Today I thought Professor Bradley quite often seemed to stray into what he thought the law should be rather than explaining what he think it is, which I’m not sure was the most helpful approach to take. Professor Allan though (at 10:52:30) explained very well why clause 18 is no defence to the argument that EU law is entrenched in the UK, which was defeated in the “metric martyrs” case, and which Eurosceptics fear.

Most impressive to my mind was Professor Tomkins. I’m not sure I’m persuaded he’s right that Parliamentary sovereignty is not a common law principle (if not, then how is it law at all?) but he seemed to me admirably clear on what Parliamentary sovereignty is and what it’s not and importantly, he drew attention to the fact that this sort of legislation can be dangerous. He was also interesting on implied repeal (at about 12:15:50) and severely critical of the explanatory notes to the bill (12:26:40).

At one point (12:07:20) his session reminded me of the sort of meeting I used to attend between ministers and lawyers, in which after a couple of hours the minister exasperatedly asks: So what do we need to do to achieve what I want? And the lawyer replies: What do you want? I think the real problem is that Eurosceptics have no clear idea of what they want a sovereignty clause to do. I think the government’s policy is to provide an empty sop to Eurosceptics, which is exactly what clause 18 does. The question is, will Eurosceptics on this committee realise that’s what’s happening?

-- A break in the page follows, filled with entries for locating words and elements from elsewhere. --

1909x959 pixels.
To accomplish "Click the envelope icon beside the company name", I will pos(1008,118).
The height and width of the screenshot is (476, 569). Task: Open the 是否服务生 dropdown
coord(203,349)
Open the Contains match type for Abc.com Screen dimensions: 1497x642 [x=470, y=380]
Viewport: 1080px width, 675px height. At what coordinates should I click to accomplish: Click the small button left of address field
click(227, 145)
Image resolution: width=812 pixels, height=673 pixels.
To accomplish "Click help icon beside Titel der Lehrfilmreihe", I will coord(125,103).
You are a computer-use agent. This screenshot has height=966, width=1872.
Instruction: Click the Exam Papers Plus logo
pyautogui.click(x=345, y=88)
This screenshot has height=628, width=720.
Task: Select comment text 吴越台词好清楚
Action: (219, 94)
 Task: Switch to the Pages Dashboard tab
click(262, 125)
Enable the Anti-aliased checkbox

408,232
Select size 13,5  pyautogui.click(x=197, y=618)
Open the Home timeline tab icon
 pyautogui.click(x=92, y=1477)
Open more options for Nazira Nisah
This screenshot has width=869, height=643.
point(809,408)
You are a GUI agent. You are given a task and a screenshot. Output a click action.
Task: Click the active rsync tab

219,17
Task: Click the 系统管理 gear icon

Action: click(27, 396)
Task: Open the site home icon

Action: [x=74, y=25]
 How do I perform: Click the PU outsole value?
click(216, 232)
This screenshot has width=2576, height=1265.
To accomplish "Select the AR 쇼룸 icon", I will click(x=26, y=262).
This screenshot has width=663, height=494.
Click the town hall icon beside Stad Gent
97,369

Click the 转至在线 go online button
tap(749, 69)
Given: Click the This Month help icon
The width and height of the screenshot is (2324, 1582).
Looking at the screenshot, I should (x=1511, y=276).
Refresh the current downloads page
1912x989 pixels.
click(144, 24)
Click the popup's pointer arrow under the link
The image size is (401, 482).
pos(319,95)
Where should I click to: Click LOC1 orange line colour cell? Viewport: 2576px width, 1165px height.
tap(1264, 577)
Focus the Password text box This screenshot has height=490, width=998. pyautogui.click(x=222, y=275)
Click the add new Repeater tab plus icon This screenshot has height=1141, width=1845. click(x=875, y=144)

Watching today’s evidence I was struck yet again by how strangely obsessed MPs are by the “notwithstanding” issue Bill Cash goes on and on about – in other words, whether the courts would given effect to UK legislation inconsistent with EU law, if it said expressly it applied “nothwithstanding” the European Communities Act 1972, while leaving the 1972 Act alone. Why Bill Cash or anyone else thinks MPs would ever want to present the courts with this conundrum, I have no idea. The only reason for doing it would be the pure fun of it. If you seriously wanted national law to derogate from EU law you’d expressly amend the ECA 1972, and the courts would have no problem.